Het algoritme van Instagram voert mij een combinatie van afgetrainde sportschoolbewoners en dragqueens die zich op podia achteloos in splits storten of flikflaks doen op hoge hakken, terwijl ík blij ben als ik uit bed opsta zonder te kreunen. Ik ben de leeftijd gelukkig voorbij dat ik mijn eigenwaarde volledig ontleen aan sociale media, maar mijn lichaam piept en kraakt. Een lang lichaam op een te zwak onderstel, een nek en rug getekend door computerwerk en een telefoonverslaving, de stijfste der harken.
Het is niet door mijn Instagramfeed dat ik vind dat er dit jaar iets moet veranderen. Wel de ongemakkelijke stilte die mijn masseur laatst liet vallen toen ik na drie kwartier bij het afrekenen vroeg of hij merkte dat ik niet zo lekker in mijn lichaam zat. „Je zit helemaal vast”, zei hij. Hij voegde eraan toe dat hij mijn lijf makkelijk nog anderhalf, twee uur had kunnen bewerken als een zuurdesembrood. Ik zit verkeerd, ik hang verkeerd, ik sta vast verkeerd en lopen doe ik ongetwijfeld ook niet zoals het hoort. Als er dan ook nog stress bij komt kijken verkramp ik als iemand die al twintig jaar met pensioen zou moeten zijn.

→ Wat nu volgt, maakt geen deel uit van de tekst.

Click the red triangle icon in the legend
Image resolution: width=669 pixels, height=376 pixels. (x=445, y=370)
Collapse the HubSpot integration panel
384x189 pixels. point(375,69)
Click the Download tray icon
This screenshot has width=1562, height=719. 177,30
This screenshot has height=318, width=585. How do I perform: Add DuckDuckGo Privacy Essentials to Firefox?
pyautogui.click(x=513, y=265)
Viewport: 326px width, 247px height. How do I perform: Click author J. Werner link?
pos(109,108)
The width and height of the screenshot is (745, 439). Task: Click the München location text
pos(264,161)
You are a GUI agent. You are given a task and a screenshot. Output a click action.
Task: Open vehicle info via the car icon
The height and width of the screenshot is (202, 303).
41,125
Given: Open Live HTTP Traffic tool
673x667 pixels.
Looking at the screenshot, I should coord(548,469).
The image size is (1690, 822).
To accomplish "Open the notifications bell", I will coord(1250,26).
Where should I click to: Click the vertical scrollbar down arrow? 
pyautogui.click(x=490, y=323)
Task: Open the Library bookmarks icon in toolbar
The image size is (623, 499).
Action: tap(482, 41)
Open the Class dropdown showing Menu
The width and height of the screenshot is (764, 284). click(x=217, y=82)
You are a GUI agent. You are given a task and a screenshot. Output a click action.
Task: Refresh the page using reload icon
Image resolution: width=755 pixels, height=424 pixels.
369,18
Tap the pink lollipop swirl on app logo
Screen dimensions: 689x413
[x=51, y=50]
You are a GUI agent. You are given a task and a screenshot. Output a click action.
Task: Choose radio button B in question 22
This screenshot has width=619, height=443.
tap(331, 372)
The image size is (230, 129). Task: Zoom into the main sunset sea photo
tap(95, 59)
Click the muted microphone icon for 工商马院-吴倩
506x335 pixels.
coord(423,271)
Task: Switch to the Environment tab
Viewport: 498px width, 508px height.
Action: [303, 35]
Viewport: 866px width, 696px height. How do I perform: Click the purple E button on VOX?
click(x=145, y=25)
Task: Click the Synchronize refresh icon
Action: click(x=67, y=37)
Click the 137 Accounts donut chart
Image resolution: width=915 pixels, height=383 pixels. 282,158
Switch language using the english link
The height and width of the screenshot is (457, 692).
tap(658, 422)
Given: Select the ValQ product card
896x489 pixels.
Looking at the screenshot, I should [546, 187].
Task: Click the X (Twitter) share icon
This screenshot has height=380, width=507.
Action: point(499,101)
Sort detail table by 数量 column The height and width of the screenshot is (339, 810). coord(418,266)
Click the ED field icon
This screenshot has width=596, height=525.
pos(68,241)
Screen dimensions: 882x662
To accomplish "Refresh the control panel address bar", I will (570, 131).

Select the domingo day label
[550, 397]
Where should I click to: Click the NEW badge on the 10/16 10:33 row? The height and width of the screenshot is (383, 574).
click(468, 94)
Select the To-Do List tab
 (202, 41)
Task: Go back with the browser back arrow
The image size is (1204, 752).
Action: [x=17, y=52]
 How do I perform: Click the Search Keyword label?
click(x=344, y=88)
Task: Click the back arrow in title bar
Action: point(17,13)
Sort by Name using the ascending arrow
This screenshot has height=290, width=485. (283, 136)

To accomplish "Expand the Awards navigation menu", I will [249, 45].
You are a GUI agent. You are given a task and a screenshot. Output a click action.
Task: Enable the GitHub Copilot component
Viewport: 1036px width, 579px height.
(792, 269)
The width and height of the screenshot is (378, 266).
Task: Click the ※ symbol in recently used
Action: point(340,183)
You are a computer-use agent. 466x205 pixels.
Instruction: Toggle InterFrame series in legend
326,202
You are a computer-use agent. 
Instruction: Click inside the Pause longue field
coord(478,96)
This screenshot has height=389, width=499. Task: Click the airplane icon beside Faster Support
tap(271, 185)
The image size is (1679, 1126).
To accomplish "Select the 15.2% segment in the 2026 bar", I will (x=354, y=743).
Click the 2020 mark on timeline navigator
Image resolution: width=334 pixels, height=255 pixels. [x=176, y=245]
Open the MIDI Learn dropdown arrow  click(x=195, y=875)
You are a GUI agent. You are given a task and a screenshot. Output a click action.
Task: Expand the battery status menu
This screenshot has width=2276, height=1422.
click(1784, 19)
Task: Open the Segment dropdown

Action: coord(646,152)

Los van hoe het voelt, weet ik dat het er ook niet bepaald aantrekkelijk uitziet – hoofd niet rechtop, hangende schouders. Mensen met een gezonde, goede lichaamshouding (ik citeer even een lijstje via Harvard: kin parallel aan de grond, schouders gelijk, neutrale ruggengraat, armen langs je lichaam met de ellebogen recht en gelijk, buikspieren aangespannen, heupen gelijk, knieën gelijk en gericht naar voren, lichaamsgewicht gelijkmatig verdeeld over je voeten) worden aantrekkelijker gevonden, zo is gebleken uit meerdere onderzoeken.
Jezelf dat aanleren kost tijd en ik, en vast meer mensen met mij, zoek het liefst naar die ene quick fix. Daar speelt mijn Instagramfeed dan ook weer handig op in: na één filmpje te hebben bekeken van een chiropractor komt er met regelmaat iemand voorbij die iemands rug kraakt als een zak chips. Instant relief, wel een beetje eng. En een luie optie die niets verandert aan een verkeerde lichaamshouding.
Nog zo’n quick fix die ik tegenkwam: botox. Om precies te zijn: traptox – het eerste deel verwijst naar de trapezius, de ruitvormige spier die loopt van de nek- en borstwervels naar het sleutelbeen, de schouder, het schouderdak en de spina scapulae (schouderbladkam). Die ontspannen door er botox in te spuiten zou schouder-en nekklachten moeten verhelpen en je lichaamshouding meteen verbeteren. Het was vorig jaar in beautykringen een hype. Je nek zou er langer van lijken, en traptox werd al snel ‘Barbie botox’ genoemd, naar de perfect geproportioneerde pop.
Dermatoloog Gamze Piskin, die ook cosmetische ingrepen doet, is er bekend mee, maar raadt het af. „Voor je postuur heb je ook je core en je hele rug nodig, dus dit gaat niet veel verbetering opleveren. Je verkleint bovendien je spiermassa, wat niet gezond is én het is kostbaar. Er zijn meerdere behandelingen nodig om die spieren kleiner te maken. En doordat je zoveel botox nodig hebt, kan er theoretisch gezien resistentie voor botox ontstaan – dat is een probleem als je botox een keer echt nodig hebt om medische redenen.” Maar er zijn natuurlijk uitzonderingen, zegt Piskin. „Als iemand door een spasme in de trapezius veel pijn heeft, is het een ander verhaal. En het kan bij hoofdpijn of migraine helpen.”
Laat de noodrem maar eens voor wat die is, heb ik mezelf voorgenomen. 2024 wordt een jaar van iets meer investeren in mijn lichaam. Te beginnen met stretchen, meer en vaker. Via filmpjes en apps, aangeraden door offline mensen. Niet om meteen een split te kunnen, wel om te zorgen dat mensen in ieder geval niet meer lachen bij het idee.